Hybrid codec is the architectural pattern that every practical video codec since the 1980s has followed. It combines two fundamentally different compression techniques into one pipeline: prediction (use what we already decoded to guess what comes next) and transform coding (express the small leftover differences as frequency-domain coefficients that compress efficiently). Every modern codec — MPEG-2, H.264, HEVC, VP9, AV1, VVC — is a refinement of this same hybrid template; the differences between them are quantitative, not architectural.

The flow inside a hybrid codec: split the frame into blocks; for each block, predict its content from already-decoded blocks in the same frame (intra-prediction) or from earlier frames (inter-prediction); subtract the prediction from the real pixels to get a small residual; transform that residual with a dct or similar; quantize the result aggressively; entropy-code the final numbers. Decoder runs the same steps in reverse. Every box in this pipeline has been refined over 40 years of research, but the overall shape hasn't changed since H.261 in 1988.

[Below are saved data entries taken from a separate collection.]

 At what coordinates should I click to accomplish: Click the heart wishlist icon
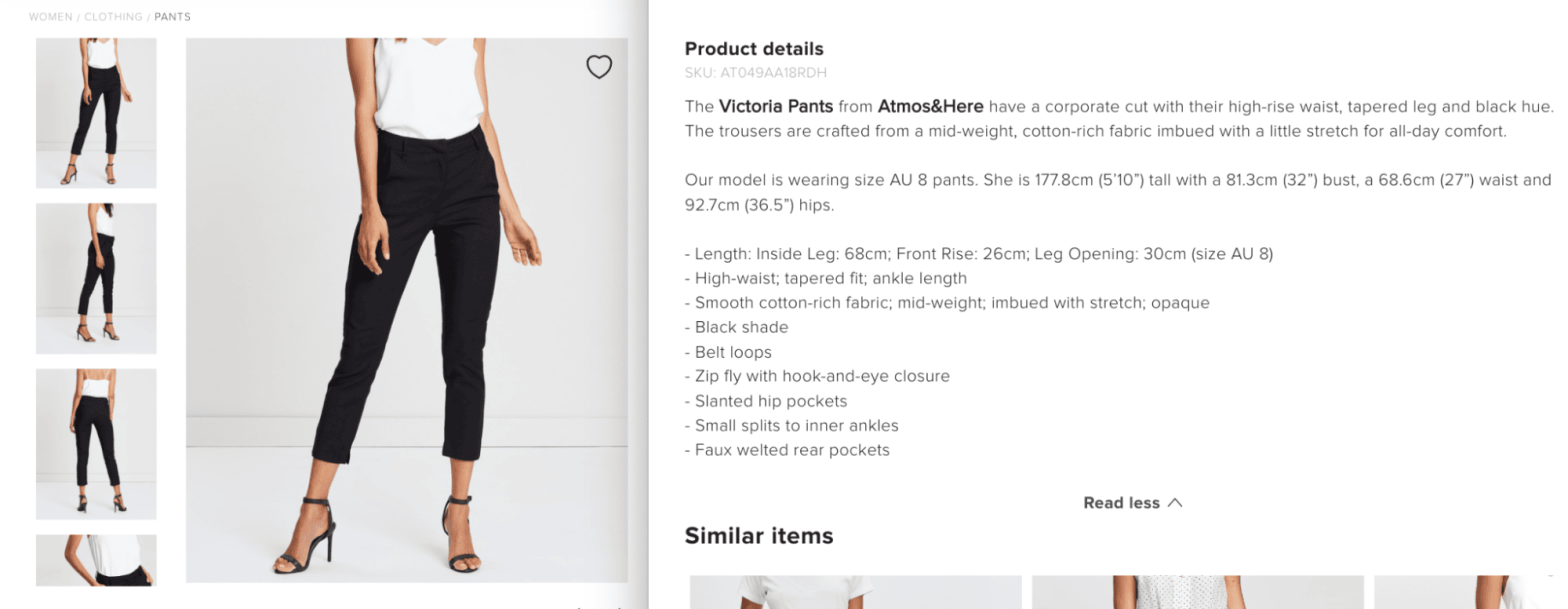[600, 66]
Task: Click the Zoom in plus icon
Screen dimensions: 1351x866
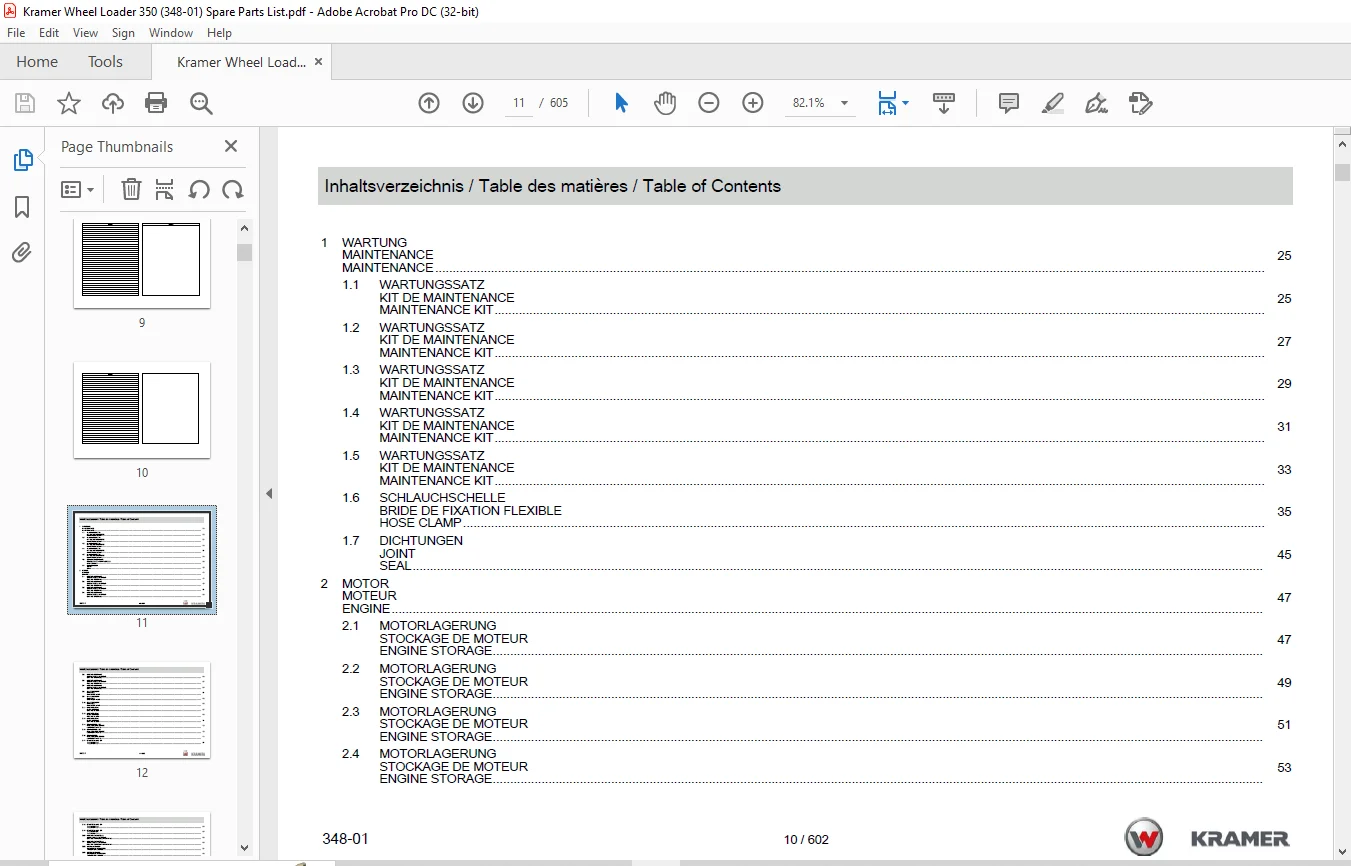Action: click(x=753, y=103)

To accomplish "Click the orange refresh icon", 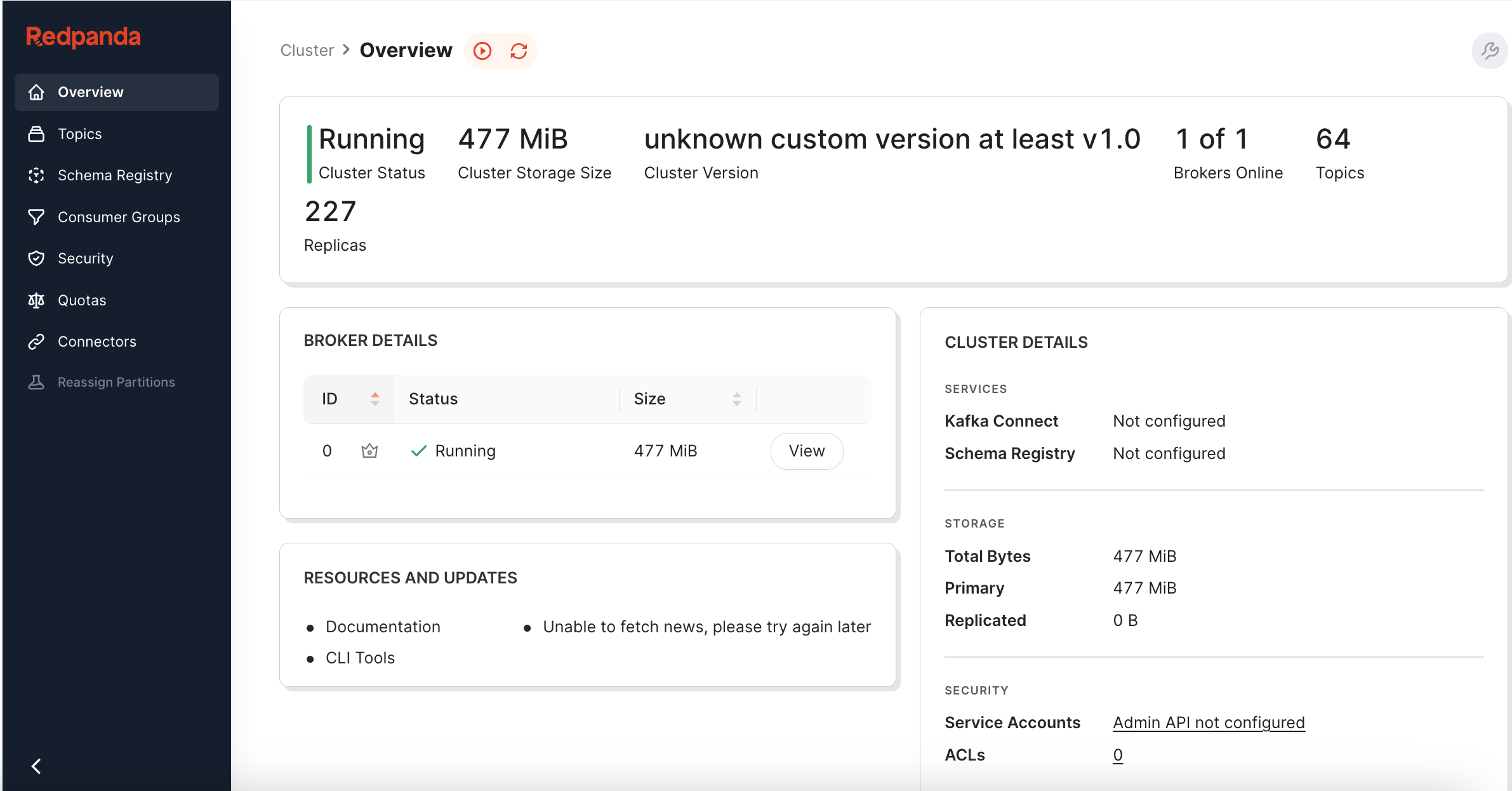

For a product team, "hybrid codec" is the mental model that makes codec discussions tractable. New codec X says it's "30 % more efficient than its predecessor"? That gain came from somewhere in this pipeline — usually better prediction (more directional modes, more reference frames, sub-pixel precision), more flexible block partitioning, smarter transform menus (ADST, integer transforms), more sophisticated rate control, better entropy coding (CABAC over Huffman, arithmetic coding over CABAC). Knowing the hybrid template makes it easy to mentally place any new claim into context: which box of the pipeline did this improve?